- AIM OF THE TASK:
Check each line below for "computer" and report how many have it, nothing else.

------ DATASET EXTRACT

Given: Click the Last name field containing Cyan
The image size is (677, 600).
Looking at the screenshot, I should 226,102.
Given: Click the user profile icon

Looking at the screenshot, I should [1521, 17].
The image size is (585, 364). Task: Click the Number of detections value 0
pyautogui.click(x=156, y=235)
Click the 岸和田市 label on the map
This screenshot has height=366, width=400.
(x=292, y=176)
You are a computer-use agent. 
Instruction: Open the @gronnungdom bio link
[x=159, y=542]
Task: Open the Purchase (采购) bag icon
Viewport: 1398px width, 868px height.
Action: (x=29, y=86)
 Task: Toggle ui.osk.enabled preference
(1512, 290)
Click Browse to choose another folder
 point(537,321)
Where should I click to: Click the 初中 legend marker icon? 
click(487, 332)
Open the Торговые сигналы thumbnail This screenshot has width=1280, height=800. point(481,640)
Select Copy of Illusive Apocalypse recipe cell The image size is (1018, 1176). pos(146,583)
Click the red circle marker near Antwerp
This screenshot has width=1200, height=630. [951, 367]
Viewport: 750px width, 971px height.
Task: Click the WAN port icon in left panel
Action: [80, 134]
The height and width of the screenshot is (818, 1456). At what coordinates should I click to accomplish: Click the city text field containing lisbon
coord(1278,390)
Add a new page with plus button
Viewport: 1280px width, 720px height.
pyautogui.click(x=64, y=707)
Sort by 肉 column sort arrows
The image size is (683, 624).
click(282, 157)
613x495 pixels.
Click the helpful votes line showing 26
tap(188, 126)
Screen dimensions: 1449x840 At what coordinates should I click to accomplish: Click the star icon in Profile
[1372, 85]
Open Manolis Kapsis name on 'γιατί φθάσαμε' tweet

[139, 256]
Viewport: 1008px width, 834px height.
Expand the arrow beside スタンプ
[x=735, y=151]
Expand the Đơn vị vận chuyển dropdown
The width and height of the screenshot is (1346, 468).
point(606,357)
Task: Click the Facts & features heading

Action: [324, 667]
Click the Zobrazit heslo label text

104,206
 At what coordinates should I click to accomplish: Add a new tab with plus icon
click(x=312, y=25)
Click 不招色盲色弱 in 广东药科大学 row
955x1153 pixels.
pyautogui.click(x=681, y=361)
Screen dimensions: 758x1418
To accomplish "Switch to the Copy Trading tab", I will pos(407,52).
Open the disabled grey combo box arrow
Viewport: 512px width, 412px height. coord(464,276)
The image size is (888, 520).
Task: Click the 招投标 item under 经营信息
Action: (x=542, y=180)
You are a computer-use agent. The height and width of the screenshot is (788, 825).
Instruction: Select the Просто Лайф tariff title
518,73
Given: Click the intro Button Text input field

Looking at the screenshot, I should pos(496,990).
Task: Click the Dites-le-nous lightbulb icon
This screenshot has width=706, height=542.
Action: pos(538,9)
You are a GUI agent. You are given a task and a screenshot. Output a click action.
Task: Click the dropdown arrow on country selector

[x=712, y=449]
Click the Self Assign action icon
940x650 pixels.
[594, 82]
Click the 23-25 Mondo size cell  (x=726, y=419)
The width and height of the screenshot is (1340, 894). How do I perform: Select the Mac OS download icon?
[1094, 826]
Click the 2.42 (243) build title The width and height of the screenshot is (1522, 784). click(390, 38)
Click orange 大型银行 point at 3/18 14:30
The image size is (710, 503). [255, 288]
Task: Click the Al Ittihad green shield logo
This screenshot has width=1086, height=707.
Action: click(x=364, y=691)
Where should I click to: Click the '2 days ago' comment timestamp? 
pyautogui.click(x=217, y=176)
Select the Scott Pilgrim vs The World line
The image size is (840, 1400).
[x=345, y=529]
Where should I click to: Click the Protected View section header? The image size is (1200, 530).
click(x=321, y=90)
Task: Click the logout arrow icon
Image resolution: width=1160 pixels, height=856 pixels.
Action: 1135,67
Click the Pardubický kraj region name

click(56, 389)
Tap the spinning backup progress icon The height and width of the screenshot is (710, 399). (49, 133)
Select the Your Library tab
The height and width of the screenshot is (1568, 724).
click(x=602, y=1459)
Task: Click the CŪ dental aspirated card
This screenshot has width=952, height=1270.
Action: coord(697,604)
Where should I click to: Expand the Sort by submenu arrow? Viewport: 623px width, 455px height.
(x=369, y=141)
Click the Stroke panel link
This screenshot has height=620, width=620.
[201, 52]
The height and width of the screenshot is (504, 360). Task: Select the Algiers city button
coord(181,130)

------------

- ANSWER FOR THE TASK:
2